Effect of raloxifene after recombinant teriparatide [hPTH(1–34)] treatment in postmenopausal women with osteoporosis

Abstract

Loss of bone mineral density occurs after discontinuation of teriparatide, if no subsequent treatment is given. Sequential raloxifene prevented rapid bone loss at lumbar spine and further increased bone mineral density (BMD) at femoral neck, whether raloxifene was started immediately or after a one-year delay following teriparatide treatment. We compared the sequential effects of raloxifene treatment with a placebo on teriparatide-induced increases in bone mineral density (BMD). A year of open-label raloxifene extended the study to assess the response with and without delay after discontinuation of teriparatide. Following a year of open-label teriparatide 20 mug/day treatment, postmenopausal women with osteoporosis were randomly assigned to raloxifene 60 mg/day (n = 157) or a placebo (n = 172) for year 2, followed by a year of open-label raloxifene. BMD was measured by dual energy x-ray absorptiometry. The raloxifene and placebo groups showed a decrease in lumbar spine (LS) BMD in year 2 for raloxifene and placebo groups (-1.0 +/- 0.3%, P = 0.004; and -4.0 +/- 0.3%, P < 0.001, respectively); the decrease was less with raloxifene (P < 0.001).
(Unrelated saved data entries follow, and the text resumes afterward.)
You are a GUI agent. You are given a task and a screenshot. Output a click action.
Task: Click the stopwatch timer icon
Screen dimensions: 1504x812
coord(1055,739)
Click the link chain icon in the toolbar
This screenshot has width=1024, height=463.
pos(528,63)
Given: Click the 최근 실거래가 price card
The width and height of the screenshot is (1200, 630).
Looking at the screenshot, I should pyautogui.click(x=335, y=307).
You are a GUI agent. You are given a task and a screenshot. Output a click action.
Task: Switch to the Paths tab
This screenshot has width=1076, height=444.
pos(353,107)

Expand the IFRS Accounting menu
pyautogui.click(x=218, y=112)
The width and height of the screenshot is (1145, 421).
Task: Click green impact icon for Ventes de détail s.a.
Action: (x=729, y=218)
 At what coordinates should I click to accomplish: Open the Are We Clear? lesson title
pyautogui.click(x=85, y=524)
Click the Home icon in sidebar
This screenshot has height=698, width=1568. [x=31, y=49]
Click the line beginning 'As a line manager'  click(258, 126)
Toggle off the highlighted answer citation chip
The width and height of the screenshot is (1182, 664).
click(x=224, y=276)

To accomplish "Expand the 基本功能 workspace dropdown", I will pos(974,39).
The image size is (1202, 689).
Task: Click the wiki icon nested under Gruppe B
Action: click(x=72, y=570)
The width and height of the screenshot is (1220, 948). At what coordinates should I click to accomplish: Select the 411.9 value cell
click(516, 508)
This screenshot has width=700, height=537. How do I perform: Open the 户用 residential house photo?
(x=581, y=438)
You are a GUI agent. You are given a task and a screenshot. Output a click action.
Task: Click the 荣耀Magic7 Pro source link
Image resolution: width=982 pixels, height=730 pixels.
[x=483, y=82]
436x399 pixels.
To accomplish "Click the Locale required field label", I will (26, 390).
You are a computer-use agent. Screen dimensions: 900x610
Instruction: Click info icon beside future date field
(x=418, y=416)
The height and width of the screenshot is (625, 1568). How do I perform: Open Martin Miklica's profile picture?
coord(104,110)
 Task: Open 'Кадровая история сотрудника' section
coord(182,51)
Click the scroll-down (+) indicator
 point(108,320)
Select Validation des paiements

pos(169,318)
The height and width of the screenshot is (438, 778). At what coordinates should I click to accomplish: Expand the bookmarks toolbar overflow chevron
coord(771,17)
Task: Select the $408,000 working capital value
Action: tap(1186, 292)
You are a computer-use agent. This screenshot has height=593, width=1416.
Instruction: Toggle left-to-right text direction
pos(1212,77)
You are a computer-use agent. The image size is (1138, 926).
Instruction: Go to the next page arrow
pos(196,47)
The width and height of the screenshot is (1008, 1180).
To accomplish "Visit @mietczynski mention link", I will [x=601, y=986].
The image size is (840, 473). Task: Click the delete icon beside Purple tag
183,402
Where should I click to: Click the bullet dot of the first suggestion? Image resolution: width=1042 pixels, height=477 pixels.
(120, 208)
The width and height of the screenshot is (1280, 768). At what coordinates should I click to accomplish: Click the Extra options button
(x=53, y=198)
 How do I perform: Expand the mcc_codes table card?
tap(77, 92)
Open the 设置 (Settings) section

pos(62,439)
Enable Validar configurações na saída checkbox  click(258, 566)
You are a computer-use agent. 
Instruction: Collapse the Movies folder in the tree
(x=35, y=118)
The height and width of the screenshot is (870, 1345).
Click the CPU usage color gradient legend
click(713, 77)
Open-label raloxifene treatment reversed the LS BMD decrease with a placebo, resulting in similar decreases 2 years after randomization (-2.6 +/- 0.4% (raloxifene-raloxifene) and -2.7 +/- 0.4% (placebo-placebo). At study end, LS and femoral neck (FN) BMD were higher than pre-teriparatide levels, with no significant differences between the raloxifene-raloxifene and placebo-raloxifene groups, respectively (LS: 6.1 +/- 0.5% vs. 5.1 +/- 0.5%; FN: 3.4 +/- 0.6% vs. 3.0 +/- 0.5%). Sequential raloxifene prevented rapid bone loss at the LS and increased FN BMD whether raloxifene was started immediately or after a one-year delay following teriparatide treatment.